**Work request**
Exactly and only the lines below from the one containing "Screen dimensions: 292x168" down to the one containing "Viewport: 295px width, 224px height." are wanted, both included; please exclude every picture.

**Records**
◇ ◇ ◇ ◇

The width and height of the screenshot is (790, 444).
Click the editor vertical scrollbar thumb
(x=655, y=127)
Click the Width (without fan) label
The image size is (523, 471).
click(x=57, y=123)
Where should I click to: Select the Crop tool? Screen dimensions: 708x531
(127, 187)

◇ ◇ ◇ ◇

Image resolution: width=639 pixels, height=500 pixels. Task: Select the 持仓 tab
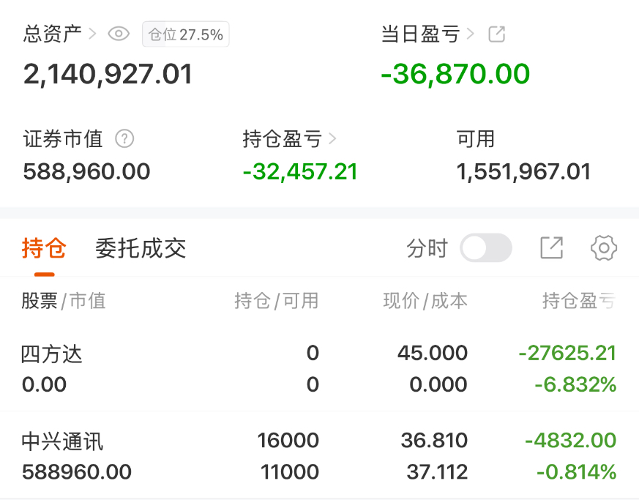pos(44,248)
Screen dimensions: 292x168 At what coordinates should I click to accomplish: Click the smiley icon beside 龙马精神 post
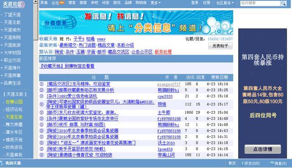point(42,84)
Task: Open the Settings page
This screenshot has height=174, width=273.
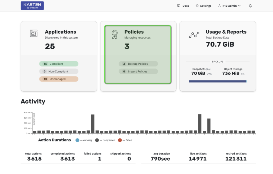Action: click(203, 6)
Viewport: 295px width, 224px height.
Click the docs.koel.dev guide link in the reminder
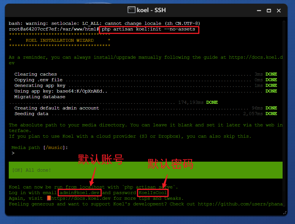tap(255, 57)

◇ ◇ ◇ ◇

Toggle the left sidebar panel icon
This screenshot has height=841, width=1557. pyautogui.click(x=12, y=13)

◇ ◇ ◇ ◇

**Problem solution**
Screen dimensions: 292x168 At what coordinates should I click to accomplish: Click the smiley icon beside 龙马精神 post
point(42,84)
Task: Open the Settings page
This screenshot has height=174, width=273.
Action: click(203, 6)
Viewport: 295px width, 224px height.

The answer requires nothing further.